### WHAT IS NEEDED
Nothing but the lines from the one with "Open the Project and Schedule view" through the end of the data should be set down, each exactly as written, and no picture should be included.

(DATA PROVIDED)

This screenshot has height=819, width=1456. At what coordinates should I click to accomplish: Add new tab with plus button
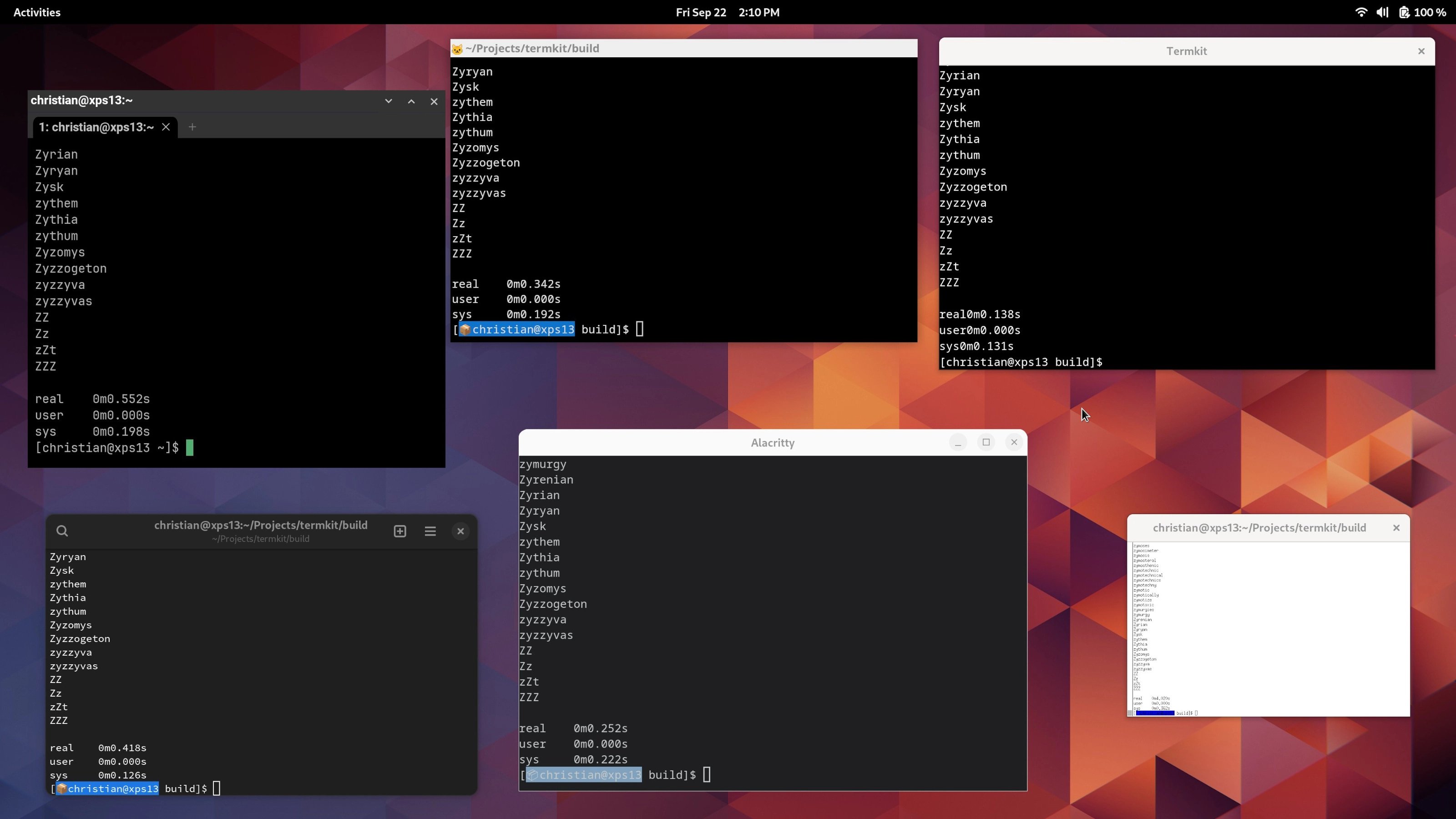192,126
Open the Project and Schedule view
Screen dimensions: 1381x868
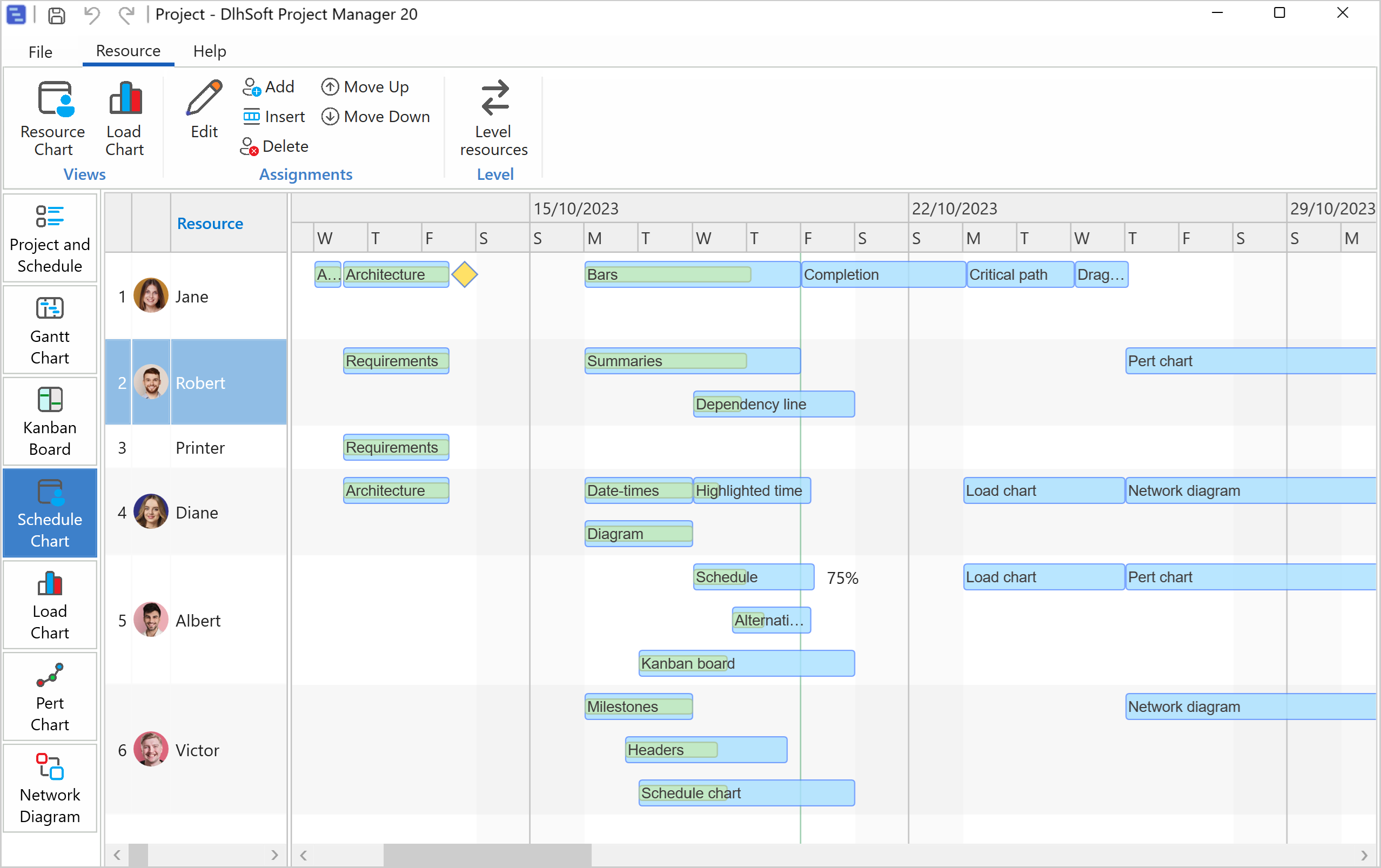(x=50, y=238)
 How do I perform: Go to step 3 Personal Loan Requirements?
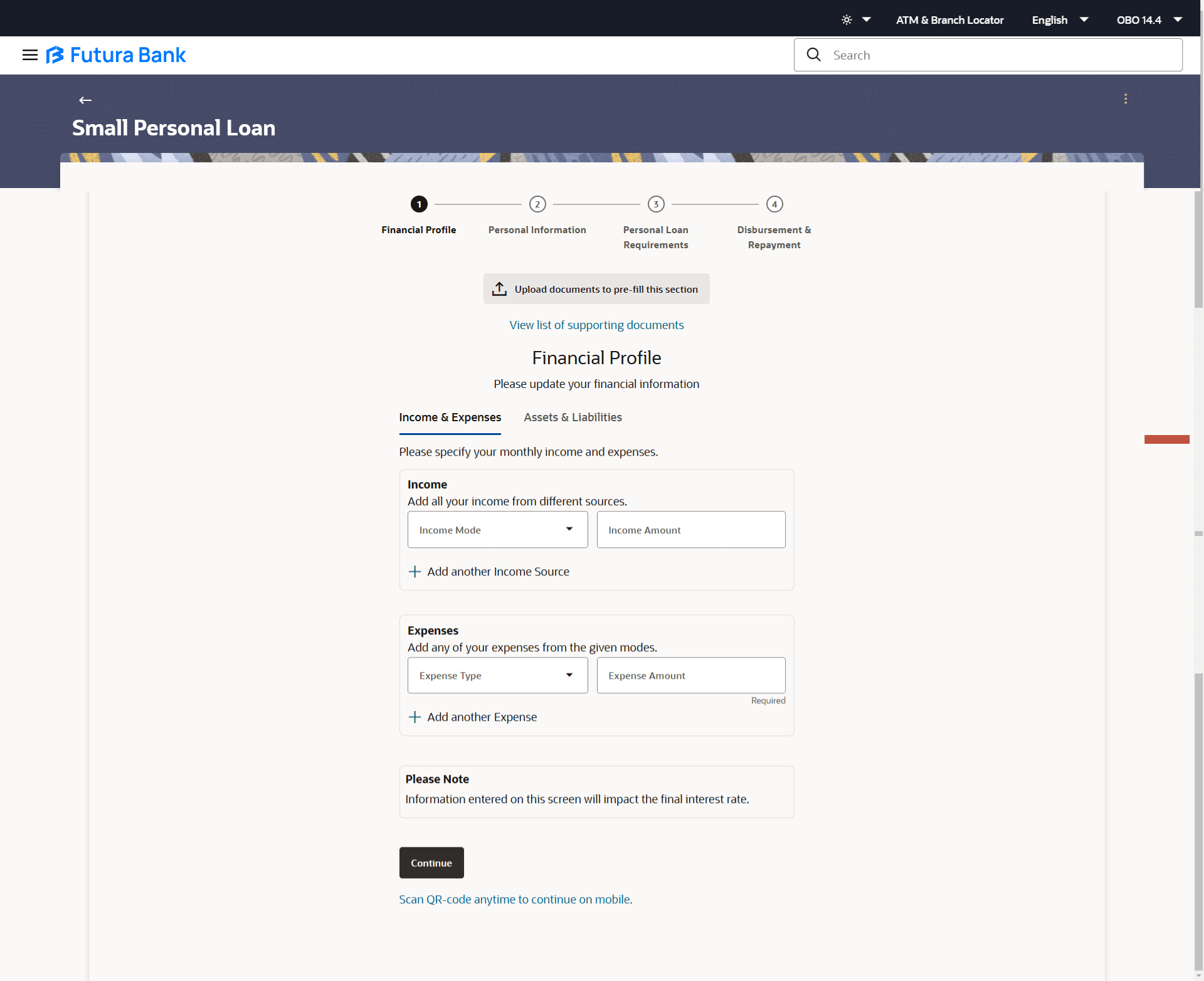click(x=656, y=204)
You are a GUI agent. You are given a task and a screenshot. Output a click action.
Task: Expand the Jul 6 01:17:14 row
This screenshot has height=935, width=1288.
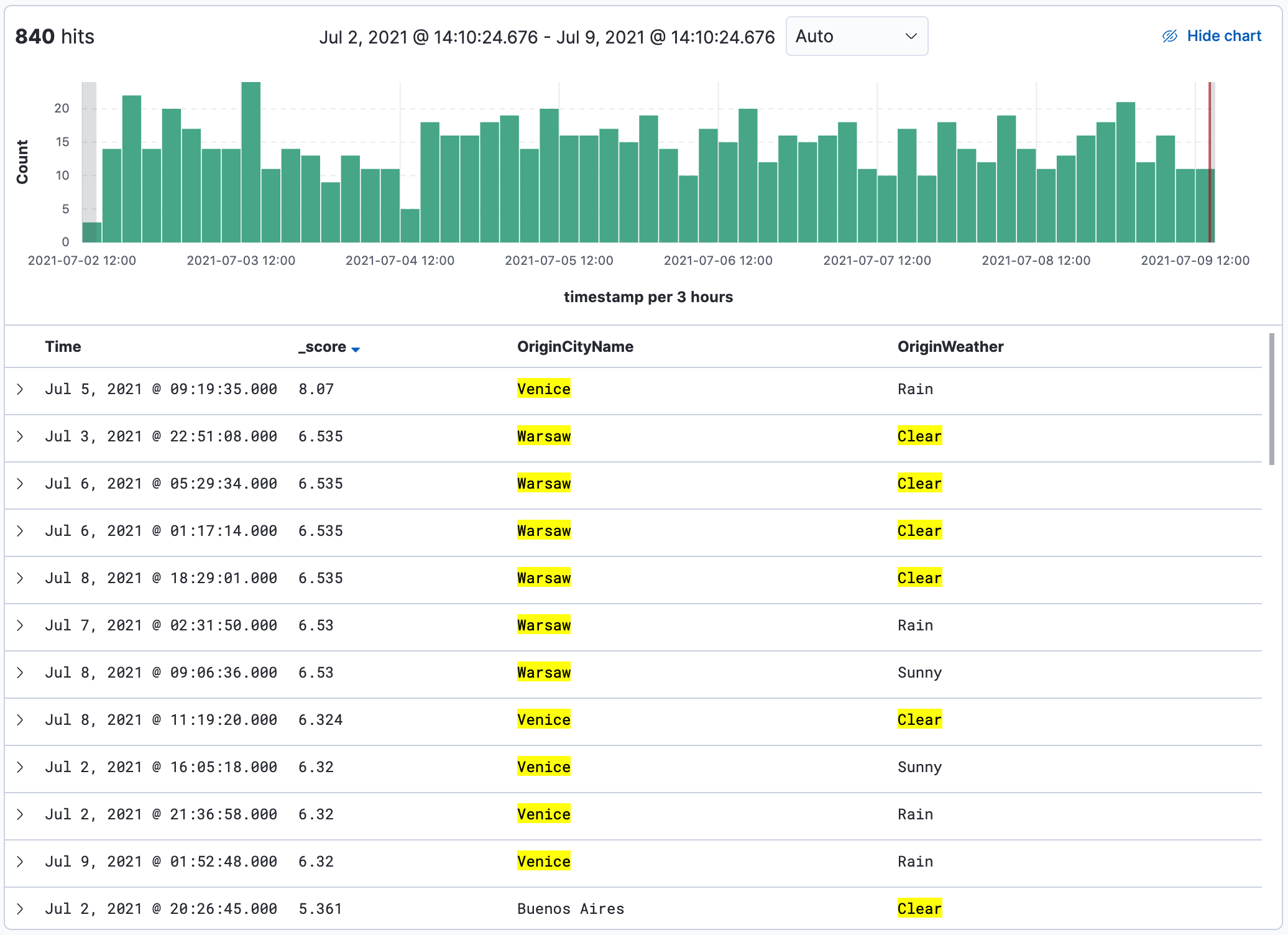(20, 531)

(End DATA PROVIDED)

### SOLUTION FOR THIS TASK
Open the Project and Schedule view
Screen dimensions: 1381x868
(x=50, y=238)
 How do I perform: Go to step 3 Personal Loan Requirements?
click(x=656, y=204)
You are a GUI agent. You are given a task and a screenshot. Output a click action.
Task: Expand the Jul 6 01:17:14 row
This screenshot has height=935, width=1288.
(20, 531)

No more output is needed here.